Primeira Turma também fixou penas para outros réus e determinou indenização de R$ 7 milhões

Compartilhe:
 Foto: Arquivo

A Primeira Turma do Supremo Tribunal Federal definiu as penas dos condenados pela participação no assassinato da vereadora Marielle Franco e do motorista Anderson Gomes, crime ocorrido em 2018, no Rio de Janeiro.

Domingos Brazão, conselheiro do Tribunal de Contas do Rio de Janeiro, e Chiquinho Brazão, ex-deputado federal, foram condenados a 76 anos e três meses de prisão pelos crimes de organização criminosa, duplo homicídio e tentativa de homicídio contra Fernanda Chaves, assessora da vereadora que sobreviveu ao atentado. Ambos estão presos preventivamente há dois anos e ainda podem recorrer da decisão.
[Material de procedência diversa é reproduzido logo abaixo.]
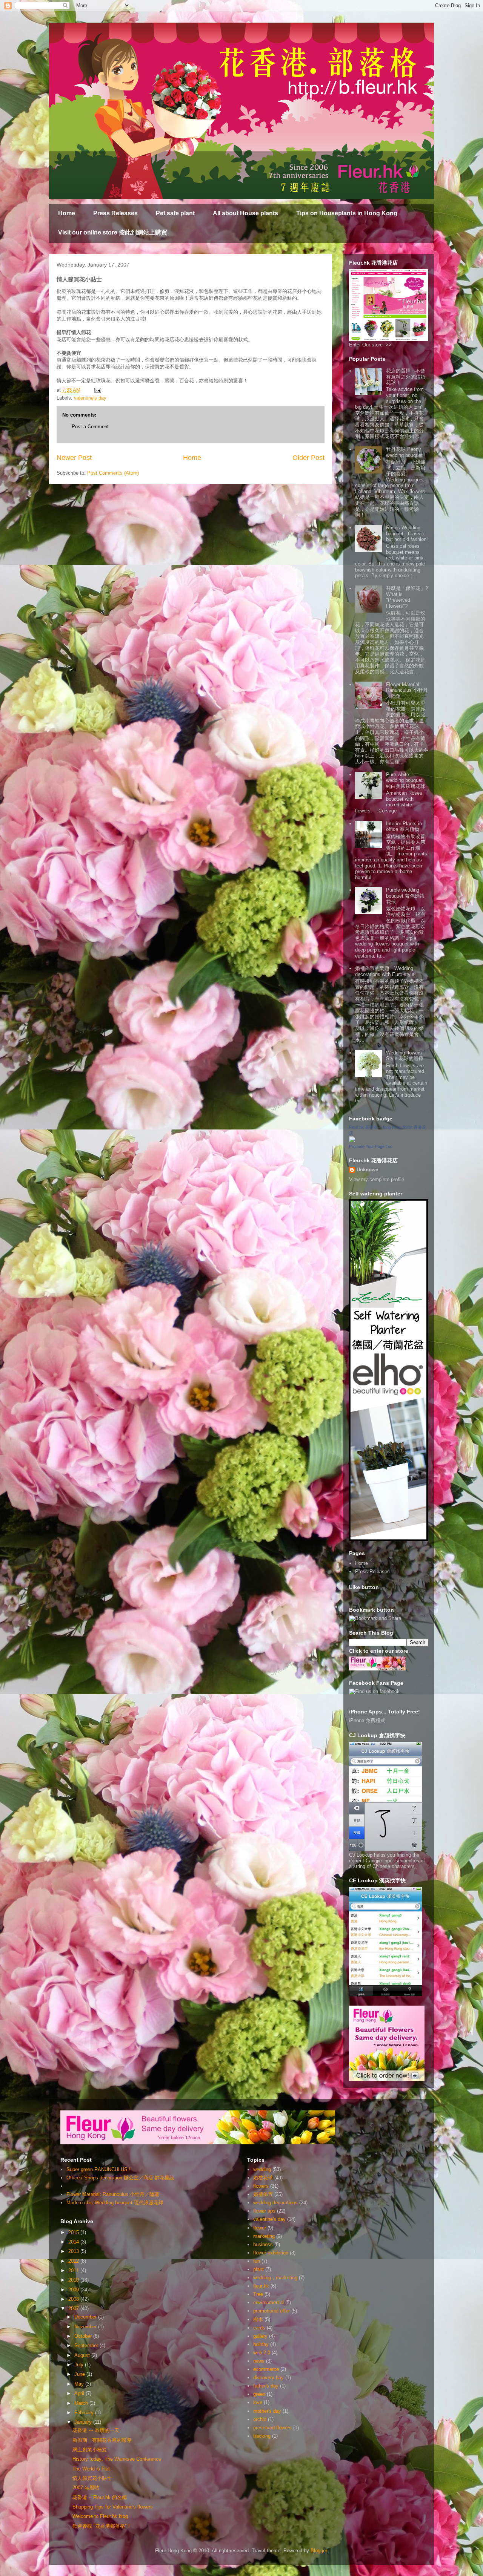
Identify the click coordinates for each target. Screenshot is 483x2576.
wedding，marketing (275, 2277)
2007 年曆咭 (85, 2487)
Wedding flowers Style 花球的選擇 (404, 1056)
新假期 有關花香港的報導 (101, 2440)
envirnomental (268, 2302)
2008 (74, 2299)
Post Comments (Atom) (113, 473)
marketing (264, 2236)
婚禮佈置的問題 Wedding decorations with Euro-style (384, 971)
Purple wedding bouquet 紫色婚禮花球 (405, 895)
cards (259, 2328)
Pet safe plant (175, 213)
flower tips (264, 2211)
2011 (74, 2270)
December (86, 2317)
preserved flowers (272, 2427)
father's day (265, 2386)
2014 (74, 2242)
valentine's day (90, 398)
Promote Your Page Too (370, 1146)
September (87, 2345)
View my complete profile (376, 1179)
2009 (74, 2290)
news (259, 2361)
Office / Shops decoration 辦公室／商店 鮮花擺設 (120, 2178)
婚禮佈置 (263, 2194)
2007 (74, 2308)
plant (258, 2269)
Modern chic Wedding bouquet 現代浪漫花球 (114, 2202)
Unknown (367, 1169)
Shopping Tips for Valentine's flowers (112, 2507)
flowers (261, 2186)
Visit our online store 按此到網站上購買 (112, 232)
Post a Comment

Rivaldo Barbosa, ex-chefe da Polícia Civil do Rio de Janeiro, recebeu pena de 18 anos de reclusão por obstrução de Justiça e corrupção. Apesar de ter sido denunciado pelos homicídios, ele foi absolvido dessa acusação específica.

O major da Polícia Militar Ronald Alves de Paula foi condenado a 56 anos de prisão. Já Robson Calixto, ex-policial militar, recebeu pena de nove anos.

Além das penas privativas de liberdade, a decisão estabelece que os condenados perderão os cargos públicos após o trânsito em julgado, quando não houver mais possibilidade de recursos. O colegiado também fixou indenização por danos morais no valor total de R$ 7 milhões, sendo R$ 1 milhão destinado a Fernanda Chaves, R$ 3 milhões à família de Marielle Franco e R$ 3 milhões aos familiares de Anderson Gomes.